--- What the task asks ---
For this exercise, output the line containing "[button] (716, 1171)" and all lines after it to the end of the records, exactly, with no other content.

##### Given information

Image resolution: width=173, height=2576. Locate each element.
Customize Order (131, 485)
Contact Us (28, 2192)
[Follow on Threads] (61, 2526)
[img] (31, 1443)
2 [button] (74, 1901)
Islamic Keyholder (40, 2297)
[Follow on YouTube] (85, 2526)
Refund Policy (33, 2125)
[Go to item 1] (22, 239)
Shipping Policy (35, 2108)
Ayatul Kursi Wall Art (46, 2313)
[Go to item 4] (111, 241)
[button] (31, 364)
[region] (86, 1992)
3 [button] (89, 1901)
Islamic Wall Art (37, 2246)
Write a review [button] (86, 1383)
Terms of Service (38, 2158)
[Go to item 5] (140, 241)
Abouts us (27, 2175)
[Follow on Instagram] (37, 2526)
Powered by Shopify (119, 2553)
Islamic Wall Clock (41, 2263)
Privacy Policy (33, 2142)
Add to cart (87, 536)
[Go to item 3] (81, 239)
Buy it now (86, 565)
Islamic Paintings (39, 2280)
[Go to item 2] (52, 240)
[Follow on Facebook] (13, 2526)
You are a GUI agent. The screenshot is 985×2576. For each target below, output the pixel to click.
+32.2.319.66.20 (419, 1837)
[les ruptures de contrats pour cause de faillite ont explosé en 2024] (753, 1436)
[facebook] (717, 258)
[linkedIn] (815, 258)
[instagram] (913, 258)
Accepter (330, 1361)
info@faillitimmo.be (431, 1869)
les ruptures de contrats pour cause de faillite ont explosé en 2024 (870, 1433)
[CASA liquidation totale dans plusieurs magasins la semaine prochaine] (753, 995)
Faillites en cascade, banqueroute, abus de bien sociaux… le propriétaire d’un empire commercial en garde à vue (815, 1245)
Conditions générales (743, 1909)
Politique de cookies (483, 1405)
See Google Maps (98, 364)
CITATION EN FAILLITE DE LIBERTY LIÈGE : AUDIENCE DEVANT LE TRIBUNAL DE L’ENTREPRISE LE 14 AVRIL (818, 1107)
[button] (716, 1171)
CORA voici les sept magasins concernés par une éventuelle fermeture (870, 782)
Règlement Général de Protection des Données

##########

--- Result ---
[button] (716, 1171)
CORA voici les sept magasins concernés par une éventuelle fermeture (870, 782)
Règlement Général de Protection des Données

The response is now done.